EXERCISE
Show each line in the listing below that contains the word "resolution".

═══

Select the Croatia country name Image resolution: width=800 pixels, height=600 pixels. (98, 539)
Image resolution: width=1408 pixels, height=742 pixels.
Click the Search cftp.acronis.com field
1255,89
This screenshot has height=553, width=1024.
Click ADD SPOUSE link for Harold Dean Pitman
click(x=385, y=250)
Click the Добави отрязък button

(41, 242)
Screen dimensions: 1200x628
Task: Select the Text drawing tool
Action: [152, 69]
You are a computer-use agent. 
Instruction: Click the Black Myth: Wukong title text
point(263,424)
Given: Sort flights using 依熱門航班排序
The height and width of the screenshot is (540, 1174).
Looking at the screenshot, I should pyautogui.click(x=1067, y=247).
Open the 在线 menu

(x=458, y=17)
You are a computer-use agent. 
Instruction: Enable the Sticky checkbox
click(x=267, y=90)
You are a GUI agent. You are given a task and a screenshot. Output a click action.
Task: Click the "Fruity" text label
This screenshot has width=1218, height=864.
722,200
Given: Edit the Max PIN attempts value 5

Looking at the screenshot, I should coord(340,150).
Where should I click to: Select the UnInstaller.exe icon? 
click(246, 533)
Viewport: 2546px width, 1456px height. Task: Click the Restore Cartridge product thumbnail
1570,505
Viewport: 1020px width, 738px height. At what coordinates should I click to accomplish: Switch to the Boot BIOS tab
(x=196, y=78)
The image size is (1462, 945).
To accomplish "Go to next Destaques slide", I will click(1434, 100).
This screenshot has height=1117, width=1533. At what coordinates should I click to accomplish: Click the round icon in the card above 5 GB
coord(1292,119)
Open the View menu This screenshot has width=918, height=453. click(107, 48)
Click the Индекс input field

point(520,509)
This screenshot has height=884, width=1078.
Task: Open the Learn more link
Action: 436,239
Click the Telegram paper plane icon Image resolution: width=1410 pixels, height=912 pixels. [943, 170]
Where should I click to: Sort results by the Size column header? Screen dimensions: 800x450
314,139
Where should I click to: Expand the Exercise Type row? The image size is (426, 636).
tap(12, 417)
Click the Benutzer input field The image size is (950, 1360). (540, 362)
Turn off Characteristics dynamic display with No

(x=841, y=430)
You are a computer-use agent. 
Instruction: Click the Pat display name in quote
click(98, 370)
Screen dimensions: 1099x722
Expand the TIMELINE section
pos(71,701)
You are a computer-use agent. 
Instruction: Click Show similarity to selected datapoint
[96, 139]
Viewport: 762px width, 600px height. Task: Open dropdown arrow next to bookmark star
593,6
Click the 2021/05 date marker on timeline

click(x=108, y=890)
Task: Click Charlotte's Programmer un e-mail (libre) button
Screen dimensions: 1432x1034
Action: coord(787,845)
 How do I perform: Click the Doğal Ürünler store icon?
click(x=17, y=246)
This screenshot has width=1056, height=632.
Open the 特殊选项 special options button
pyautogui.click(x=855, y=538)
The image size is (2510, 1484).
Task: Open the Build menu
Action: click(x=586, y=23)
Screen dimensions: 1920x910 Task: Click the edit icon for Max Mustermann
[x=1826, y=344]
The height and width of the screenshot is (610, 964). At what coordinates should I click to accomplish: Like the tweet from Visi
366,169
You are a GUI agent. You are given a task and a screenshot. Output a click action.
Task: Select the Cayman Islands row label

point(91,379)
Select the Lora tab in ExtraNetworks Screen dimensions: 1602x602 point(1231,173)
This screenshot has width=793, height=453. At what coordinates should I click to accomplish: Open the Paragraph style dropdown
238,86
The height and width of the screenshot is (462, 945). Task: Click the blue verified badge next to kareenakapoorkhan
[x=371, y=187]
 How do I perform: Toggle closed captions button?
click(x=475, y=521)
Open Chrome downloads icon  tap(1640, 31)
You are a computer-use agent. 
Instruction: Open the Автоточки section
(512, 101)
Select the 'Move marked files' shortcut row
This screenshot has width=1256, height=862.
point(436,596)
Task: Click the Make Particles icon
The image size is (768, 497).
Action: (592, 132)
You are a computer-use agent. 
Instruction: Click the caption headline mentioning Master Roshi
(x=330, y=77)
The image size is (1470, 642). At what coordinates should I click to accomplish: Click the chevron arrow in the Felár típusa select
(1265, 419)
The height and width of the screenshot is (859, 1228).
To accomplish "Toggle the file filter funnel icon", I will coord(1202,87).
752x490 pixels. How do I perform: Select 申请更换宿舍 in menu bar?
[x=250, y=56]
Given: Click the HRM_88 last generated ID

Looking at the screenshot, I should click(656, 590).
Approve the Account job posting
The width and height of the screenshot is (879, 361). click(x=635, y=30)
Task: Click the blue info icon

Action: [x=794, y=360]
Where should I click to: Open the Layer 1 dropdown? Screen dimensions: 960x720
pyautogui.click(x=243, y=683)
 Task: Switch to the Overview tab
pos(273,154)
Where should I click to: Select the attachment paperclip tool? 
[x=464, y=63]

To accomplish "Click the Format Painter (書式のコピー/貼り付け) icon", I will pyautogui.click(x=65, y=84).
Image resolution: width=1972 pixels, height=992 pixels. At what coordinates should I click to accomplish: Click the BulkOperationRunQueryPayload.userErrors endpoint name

═══

ANSWER TO THIS TASK
Select the Croatia country name Image resolution: width=800 pixels, height=600 pixels. (98, 539)
Image resolution: width=1408 pixels, height=742 pixels.
Click the Telegram paper plane icon Image resolution: width=1410 pixels, height=912 pixels. [943, 170]
Image resolution: width=1972 pixels, height=992 pixels. At what coordinates should I click to accomplish: Click the BulkOperationRunQueryPayload.userErrors endpoint name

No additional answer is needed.